Where the string "trend" occurs in a line of the data below, that line should be copied.

- Dataset entries:
◆ ◆ ◆ ◆ ◆ ◆ ◆
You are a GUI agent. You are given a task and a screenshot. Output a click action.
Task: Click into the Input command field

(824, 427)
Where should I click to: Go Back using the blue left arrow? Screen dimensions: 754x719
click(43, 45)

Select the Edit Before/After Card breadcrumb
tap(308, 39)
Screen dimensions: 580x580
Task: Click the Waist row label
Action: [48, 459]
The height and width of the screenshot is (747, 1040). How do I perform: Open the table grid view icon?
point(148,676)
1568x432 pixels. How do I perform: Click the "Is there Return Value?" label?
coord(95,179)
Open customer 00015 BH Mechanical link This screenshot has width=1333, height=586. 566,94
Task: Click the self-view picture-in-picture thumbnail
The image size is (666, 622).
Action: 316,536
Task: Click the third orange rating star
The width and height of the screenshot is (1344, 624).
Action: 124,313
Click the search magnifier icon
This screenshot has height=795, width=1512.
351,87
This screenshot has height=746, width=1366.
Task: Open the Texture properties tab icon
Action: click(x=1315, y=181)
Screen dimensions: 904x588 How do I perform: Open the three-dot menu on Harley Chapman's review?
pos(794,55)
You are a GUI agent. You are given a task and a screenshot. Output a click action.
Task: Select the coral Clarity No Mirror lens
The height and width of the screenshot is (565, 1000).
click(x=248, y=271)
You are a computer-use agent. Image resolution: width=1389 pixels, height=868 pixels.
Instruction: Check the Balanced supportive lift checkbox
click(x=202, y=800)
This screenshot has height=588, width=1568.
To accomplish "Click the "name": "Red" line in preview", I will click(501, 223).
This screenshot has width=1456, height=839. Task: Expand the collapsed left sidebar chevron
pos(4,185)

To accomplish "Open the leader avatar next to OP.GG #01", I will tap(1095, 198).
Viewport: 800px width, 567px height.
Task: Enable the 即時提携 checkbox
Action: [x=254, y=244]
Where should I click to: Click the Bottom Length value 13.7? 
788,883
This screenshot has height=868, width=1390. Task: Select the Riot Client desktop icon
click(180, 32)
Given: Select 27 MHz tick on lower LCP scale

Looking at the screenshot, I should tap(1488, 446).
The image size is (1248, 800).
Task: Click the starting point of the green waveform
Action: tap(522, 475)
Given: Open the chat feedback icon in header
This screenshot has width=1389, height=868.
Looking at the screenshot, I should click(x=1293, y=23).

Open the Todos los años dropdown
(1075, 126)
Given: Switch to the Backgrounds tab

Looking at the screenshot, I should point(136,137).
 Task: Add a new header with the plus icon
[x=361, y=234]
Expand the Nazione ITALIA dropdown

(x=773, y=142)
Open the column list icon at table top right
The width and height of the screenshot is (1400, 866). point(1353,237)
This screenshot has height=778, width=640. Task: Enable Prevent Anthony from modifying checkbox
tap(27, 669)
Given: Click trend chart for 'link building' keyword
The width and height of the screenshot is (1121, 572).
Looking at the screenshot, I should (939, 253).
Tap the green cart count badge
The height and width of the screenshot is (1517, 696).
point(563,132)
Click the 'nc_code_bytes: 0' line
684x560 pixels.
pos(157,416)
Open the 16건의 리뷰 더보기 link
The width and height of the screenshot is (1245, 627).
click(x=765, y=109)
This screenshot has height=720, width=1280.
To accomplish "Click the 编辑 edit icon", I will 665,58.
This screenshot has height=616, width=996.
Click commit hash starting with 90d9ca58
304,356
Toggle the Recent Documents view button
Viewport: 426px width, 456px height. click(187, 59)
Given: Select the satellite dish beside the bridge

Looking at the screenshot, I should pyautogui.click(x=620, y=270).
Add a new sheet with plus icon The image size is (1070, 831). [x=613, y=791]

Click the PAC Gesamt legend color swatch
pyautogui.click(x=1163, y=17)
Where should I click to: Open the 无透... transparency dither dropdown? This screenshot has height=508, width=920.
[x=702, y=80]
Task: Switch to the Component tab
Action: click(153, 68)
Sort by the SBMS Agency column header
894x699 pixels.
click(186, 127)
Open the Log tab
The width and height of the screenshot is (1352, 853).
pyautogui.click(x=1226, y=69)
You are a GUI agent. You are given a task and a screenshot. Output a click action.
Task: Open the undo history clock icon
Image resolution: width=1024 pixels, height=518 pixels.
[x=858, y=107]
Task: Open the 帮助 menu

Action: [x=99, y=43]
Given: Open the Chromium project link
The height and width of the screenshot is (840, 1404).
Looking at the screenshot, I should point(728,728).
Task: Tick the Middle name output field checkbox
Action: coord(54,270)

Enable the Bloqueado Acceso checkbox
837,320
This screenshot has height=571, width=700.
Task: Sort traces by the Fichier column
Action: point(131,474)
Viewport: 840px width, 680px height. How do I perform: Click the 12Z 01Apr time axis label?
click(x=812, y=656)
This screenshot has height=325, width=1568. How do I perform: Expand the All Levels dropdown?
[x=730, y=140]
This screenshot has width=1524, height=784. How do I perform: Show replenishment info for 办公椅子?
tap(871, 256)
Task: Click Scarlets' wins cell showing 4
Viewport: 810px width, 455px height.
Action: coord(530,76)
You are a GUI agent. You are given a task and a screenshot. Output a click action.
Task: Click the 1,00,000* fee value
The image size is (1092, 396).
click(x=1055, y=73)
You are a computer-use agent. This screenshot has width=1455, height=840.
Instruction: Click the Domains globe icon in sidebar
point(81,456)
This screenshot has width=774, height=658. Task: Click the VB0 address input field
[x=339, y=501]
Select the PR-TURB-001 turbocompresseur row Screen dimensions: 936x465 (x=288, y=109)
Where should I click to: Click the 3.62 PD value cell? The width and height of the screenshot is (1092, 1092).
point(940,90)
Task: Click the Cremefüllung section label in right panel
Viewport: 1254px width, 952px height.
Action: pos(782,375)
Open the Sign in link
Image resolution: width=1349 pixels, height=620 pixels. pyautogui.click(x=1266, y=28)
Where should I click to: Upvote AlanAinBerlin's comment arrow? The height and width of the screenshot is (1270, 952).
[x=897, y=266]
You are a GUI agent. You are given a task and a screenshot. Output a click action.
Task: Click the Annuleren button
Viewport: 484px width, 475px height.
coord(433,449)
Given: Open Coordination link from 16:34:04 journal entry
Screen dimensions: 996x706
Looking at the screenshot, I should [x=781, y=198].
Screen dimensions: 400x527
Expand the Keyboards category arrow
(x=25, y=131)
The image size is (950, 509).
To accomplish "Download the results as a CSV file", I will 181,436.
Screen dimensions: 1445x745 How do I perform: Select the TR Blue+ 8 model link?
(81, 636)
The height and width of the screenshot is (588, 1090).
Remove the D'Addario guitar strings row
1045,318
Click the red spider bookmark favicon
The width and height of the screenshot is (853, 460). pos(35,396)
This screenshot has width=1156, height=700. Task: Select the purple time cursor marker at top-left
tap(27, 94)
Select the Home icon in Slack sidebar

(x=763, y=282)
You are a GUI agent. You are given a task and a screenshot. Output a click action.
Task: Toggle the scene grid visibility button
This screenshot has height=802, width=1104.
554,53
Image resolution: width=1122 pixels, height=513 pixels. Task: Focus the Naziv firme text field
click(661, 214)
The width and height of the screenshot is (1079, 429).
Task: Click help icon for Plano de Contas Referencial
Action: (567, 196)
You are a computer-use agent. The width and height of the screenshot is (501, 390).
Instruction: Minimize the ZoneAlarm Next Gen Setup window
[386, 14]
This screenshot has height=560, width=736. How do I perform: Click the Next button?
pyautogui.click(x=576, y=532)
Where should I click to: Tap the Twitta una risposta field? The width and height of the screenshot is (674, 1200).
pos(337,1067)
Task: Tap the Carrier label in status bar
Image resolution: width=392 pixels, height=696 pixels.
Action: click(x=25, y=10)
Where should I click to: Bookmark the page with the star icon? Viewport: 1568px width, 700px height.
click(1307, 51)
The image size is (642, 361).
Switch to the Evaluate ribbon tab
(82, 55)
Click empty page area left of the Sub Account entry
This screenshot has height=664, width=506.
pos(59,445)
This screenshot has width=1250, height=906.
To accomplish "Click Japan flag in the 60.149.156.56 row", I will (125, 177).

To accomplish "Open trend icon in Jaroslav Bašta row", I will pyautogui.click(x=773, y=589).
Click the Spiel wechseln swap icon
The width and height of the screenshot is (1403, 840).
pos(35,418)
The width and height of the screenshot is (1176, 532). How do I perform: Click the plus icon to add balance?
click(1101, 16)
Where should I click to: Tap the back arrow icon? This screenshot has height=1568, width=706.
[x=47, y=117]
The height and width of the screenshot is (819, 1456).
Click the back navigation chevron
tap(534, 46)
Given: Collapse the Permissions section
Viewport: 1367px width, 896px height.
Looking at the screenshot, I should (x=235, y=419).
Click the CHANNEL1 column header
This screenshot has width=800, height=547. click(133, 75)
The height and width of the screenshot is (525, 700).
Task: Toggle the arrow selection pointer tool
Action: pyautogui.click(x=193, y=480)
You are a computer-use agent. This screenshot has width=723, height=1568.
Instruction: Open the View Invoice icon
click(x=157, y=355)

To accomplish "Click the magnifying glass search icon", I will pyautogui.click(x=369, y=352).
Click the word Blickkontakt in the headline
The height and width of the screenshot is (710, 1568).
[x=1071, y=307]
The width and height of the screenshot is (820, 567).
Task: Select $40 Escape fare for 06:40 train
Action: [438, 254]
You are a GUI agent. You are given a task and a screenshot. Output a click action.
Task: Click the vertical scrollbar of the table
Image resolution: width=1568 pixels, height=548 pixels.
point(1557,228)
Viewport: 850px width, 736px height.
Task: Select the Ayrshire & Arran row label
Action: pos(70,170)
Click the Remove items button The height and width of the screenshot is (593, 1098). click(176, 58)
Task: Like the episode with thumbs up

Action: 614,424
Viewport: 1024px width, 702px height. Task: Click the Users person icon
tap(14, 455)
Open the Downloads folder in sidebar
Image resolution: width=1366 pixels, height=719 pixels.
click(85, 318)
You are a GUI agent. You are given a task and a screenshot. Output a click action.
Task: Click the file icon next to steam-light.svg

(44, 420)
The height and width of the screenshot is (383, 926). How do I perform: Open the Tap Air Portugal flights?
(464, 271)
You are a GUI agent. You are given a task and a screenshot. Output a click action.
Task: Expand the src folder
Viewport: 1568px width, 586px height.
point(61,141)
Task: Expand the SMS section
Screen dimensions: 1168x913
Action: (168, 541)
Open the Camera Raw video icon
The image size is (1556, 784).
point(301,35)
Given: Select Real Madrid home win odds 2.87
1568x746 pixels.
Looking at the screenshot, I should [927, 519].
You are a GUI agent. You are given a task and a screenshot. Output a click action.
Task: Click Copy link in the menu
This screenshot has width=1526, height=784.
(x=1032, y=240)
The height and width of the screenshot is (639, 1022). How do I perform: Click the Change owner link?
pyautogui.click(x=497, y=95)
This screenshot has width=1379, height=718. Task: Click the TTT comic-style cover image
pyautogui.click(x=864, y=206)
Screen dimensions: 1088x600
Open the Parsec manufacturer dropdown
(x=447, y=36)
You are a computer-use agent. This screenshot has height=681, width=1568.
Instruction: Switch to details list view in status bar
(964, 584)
◆ ◆ ◆ ◆ ◆ ◆ ◆
- Solution:
Given: Click trend chart for 'link building' keyword
To accomplish "Open trend icon in Jaroslav Bašta row", I will pyautogui.click(x=773, y=589).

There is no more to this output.